- The Enemy’s Country: Words, Contexture and Other Circumstances of Language by Geoffrey Hill
Oxford, 153 pp, £19.95, August 1991, ISBN 0 19 811216 5
On 11 November 1990 Geoffrey Hill published a Remembrance Day poem entitled ‘Carnival’, in the Sunday Correspondent. The occasion, and the appearance in a national newspaper, suggested the sort of work that a poet laureate might be expected to produce, although Hill’s acerbic satire on contemporary Britain was most unlike the arch public lyrics that Ted Hughes has published since his elevation to that role. The Sunday Correspondent finally folded just over two weeks later. There was, as far as I know, no causal connection between the two events, but the circumstance has a certain ironic appropriateness in the light of Hill’s new volume of critical essays, which takes as its main theme the writer’s struggle with political and financial pressures, and as its principal exemplum the troubled career of the poet laureate, Dryden. In The Enemy’s Country, based on the 1986 Clark Lectures, Hill considers a number of 17th-century writers, including Dryden, Donne, Henry Wotton, Izaac Walton and Hobbes, together with Ezra Pound. The essays focus with characteristic acuity on nuances of style and tone, but Hill is concerned throughout to detect, in writers’ engagements with words, the traces of their engagement with what he terms ‘the world’s business’, from the vicissitudes of Dryden’s relations with patrons and publishers to Pound’s battles against the faults of modern culture as he saw them. In this project, Hill reveals a somewhat Foucauldian sense of words as receivers and transmitters of power, and of language as the site of a remorseless ideological struggle, arguing that ‘the writer’s judgment of word-values both affects and is affected by his understanding of, or his failure to comprehend, the current reckonings of value in the society of his day,’ so that ‘a poet’s words and rhythms are not his utterance so much as his resistance.

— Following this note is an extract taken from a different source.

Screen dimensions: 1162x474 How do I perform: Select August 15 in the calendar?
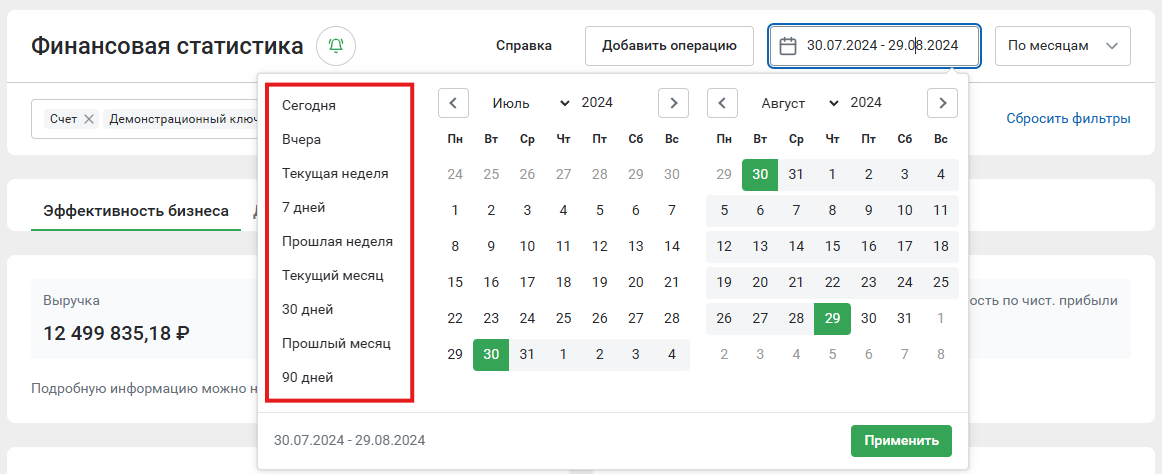pos(832,247)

Hill’s conception of the relationship between power and language, as it emerges from these complex and oblique studies, is a dual one. On the one hand, there can be no ideologically or morally pure use of language, whether in poetry, criticism or public life, since words entangle the user in negotiations with the ways in which they have previously been used and misused, so that we are constrained and controlled by language even as we attempt to constrain and control it. As a result, our writings and utterances are always liable to rebound on us, revealing our complicity with oppression, or complacency. On the other hand, Hill also believes that a certain morality can be exercised in language when an utterance or text shows its awareness of such dangers, acknowledges their inescapability, but resists with an exemplary scrupulousness.
Hill regards style as, above all, a moral struggle. The intense self-consciousness about meaning that this view produces can make his own style something of a struggle for the reader, but it should be said that in this new volume the occasions when obliquity tips over into opacity are rarer than in some of the essays Collected in The Lords of Limit (1984), so that there is less obstacle to the appreciation of the mannered elegance of Hill’s prose.